Sigall: interesting to see whether a plaintiff owner argues at a high level of abstraction where the tech doesn’t matter versus arguing about which server makes which copy. His sense is that it goes both ways all the time.
 
Brauneis: the longer a delay there is in legislative action, the more we will use the courts to make new law.
 
RT: public statistics on uptake of Getty Images?  Is Getty sending C&D or non-C&D letters to people who aren’t using it to switch people over?
 
Miyashita: we are sending letters.  Encouraging/highlighting the availability.  (But no answer on statistics on uptake, sigh.)
 
Heald: thought that Kelly is defensible but appalled by current Google image search.
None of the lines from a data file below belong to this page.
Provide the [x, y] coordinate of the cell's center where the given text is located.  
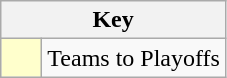
Teams to Playoffs [134, 58]
Key [114, 20]
Return [x, y] of the center of cell containing provided text 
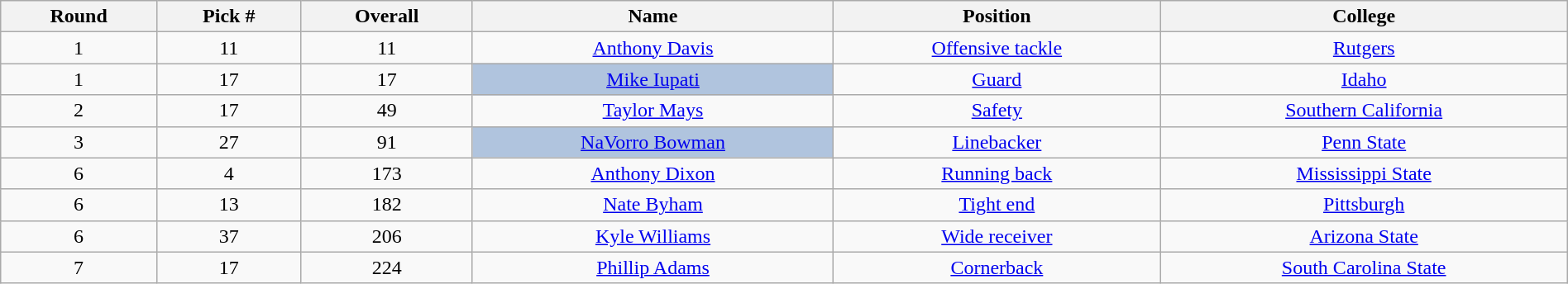
Wide receiver [997, 237]
49 [387, 111]
Pittsburgh [1364, 205]
3 [79, 142]
Anthony Dixon [653, 174]
Linebacker [997, 142]
91 [387, 142]
College [1364, 17]
Rutgers [1364, 48]
Nate Byham [653, 205]
206 [387, 237]
2 [79, 111]
27 [228, 142]
Pick # [228, 17]
7 [79, 268]
Taylor Mays [653, 111]
Penn State [1364, 142]
Arizona State [1364, 237]
Tight end [997, 205]
Kyle Williams [653, 237]
13 [228, 205]
Position [997, 17]
Mike Iupati [653, 79]
Overall [387, 17]
Southern California [1364, 111]
224 [387, 268]
173 [387, 174]
Guard [997, 79]
Round [79, 17]
182 [387, 205]
Phillip Adams [653, 268]
NaVorro Bowman [653, 142]
South Carolina State [1364, 268]
Running back [997, 174]
Name [653, 17]
37 [228, 237]
Offensive tackle [997, 48]
Idaho [1364, 79]
Safety [997, 111]
Anthony Davis [653, 48]
Cornerback [997, 268]
Mississippi State [1364, 174]
4 [228, 174]
Return the (x, y) coordinate for the center point of the cell that contains the specified text.  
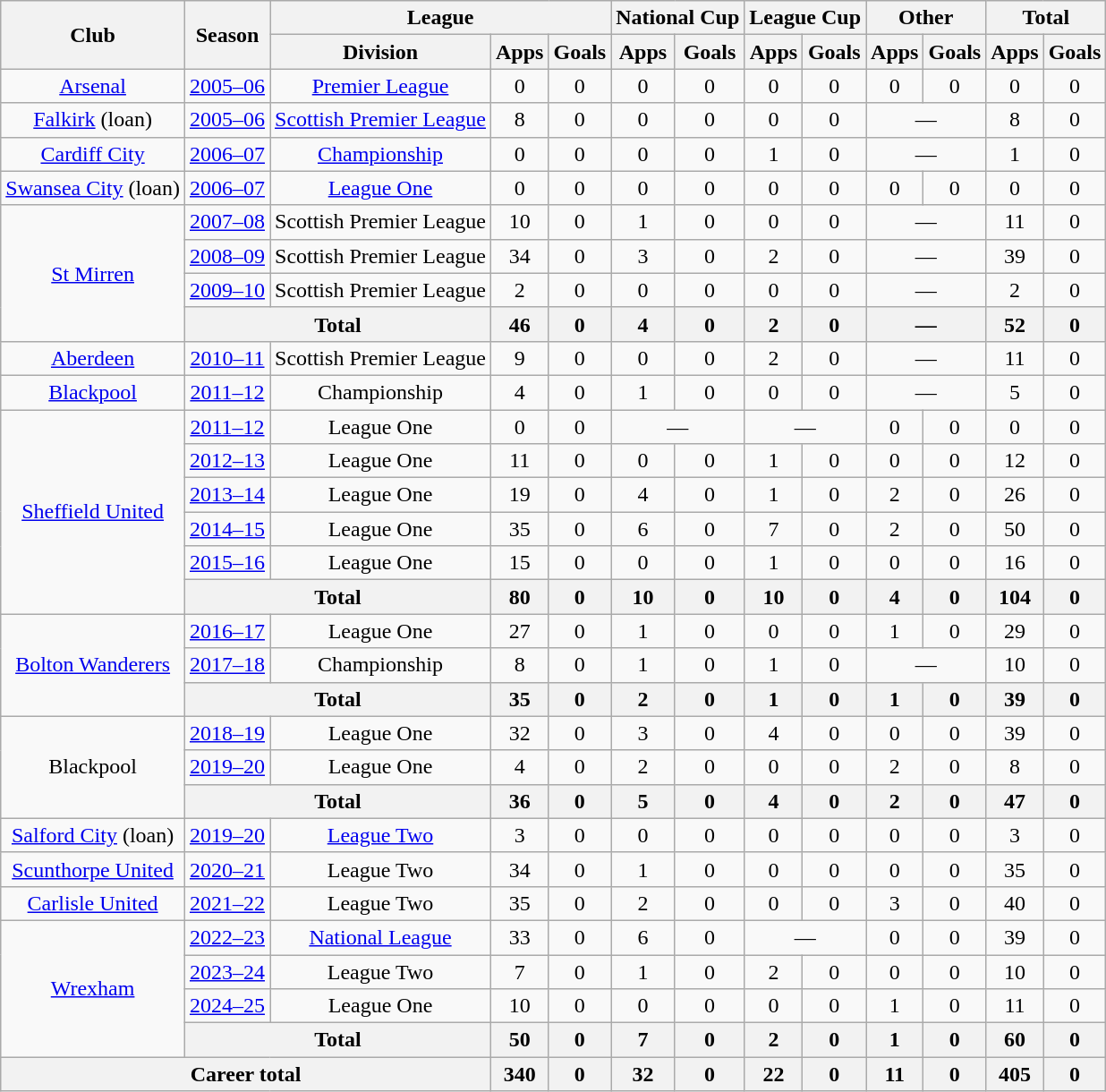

Is anyone litigating it?  Second, Hargreaves (UK) report—no changes in the absence of empirical data (RT: though note that the initial law was not adopted with the same rigorous standards). Is that a good idea?
 
Sigall: It’s hard to argue against policy based on empirical evidence, but the question is how you get it in timely and effective fashion. Can be very difficult.
 
Q: did Getty have photographers object to the Getty embed feature?
 
Miyashita: no.  We have to acknowledge practical reality of the types of uses for which embed and social sharing are ideal. Attribution, traffic, eyeballs, data, linkbacks start to make sense as overarching strategy.
 
Loren: also have questions about new image search.  Are you doing anything?  You have market power. You could choose the robot exclusion header.  Setting the law aside, there’s a business reality.
 
Miyashita: we could use robots.txt, but the 100s or 1000s of other licensees—there’s no means for them to exclude; publishers would have to implement robots.txt, and then the stolen sites would be the prominent results.  (That’s … not exactly true in that the publishers could implement robots.txt just for images, and allow text to be indexed.  And then there is the DMCA.)
 
Aistars: many people we work with are individual authors. To the extent there are ways to aggregate and get value from works, whether monetary or data/interaction, those are positive things.
 
Sigall: has seen interesting things happen around accommodating multiplicity of uses, fair and unfair.  Videogames.  Valve’s Steam platform: starts from ground-up understanding of what customers and users and creators all understand about what you can and can’t do. They accept fair limits because the platform has been built that way.  Create norms around usage that are more meaningful, enforceable, and practical than if you looked to the Copyright Act to mediate the transaction.
 
Samuelson: the role of TPMs and anticircumvention. When I read §1201 submissions from GM and the Auto Alliance, they have concerns about battery life and warranties, not about infringement. In the internet of things, TPMs may become a new set of issues; fair use circumventions already happen every day. How will TPMs and anticircumvention evolve?
 
Sag: most TPMs don’t work. When they’re circumvented, often won’t give rise to liability, for courts following Chamberlain and Lexmark. Attempts to use TPMs to control aftermarket could be an antitrust violation if you buy a single-brand lock-in theory. Lots of moving parts, and then there’s whether the Copyright Office should be writing regulations.  (Um, the answer is clearly no: what business of the Office is it how long the battery of your car lasts?)
 
Sigall: there’s a role for TPMs to preserve the rights of copyright owners. Valve uses TPMs in a pretty significant way, but they’ve built it to be flexible.  Tech is deployed in a social and communal setting that determines whether or not the tech works; the legal architecture sits in the broader community.  If you do it right you diminsh the need for circumvention.  You will have abuse of tech, abuse of legal protection. Safety valves: the © Office rulemaking, which gives us information about what’s working and what’s not. Chamberlain and Skylink also showed courts willing to create exemptions that didn’t exist in the statute. Don’t paint too broad a brush: TPMs aren’t going to save copyright owners or destroy users.  (Just uses.)
 
Brauneis: in a networked world, when you can keep important parts of the works on a remote server, the use of TPMs is less important. 
 
Aistars: TPMs can reassure authors into supporting new formats. Problematic when used for printer cartridges and garage door openers; courts have been able to get it right.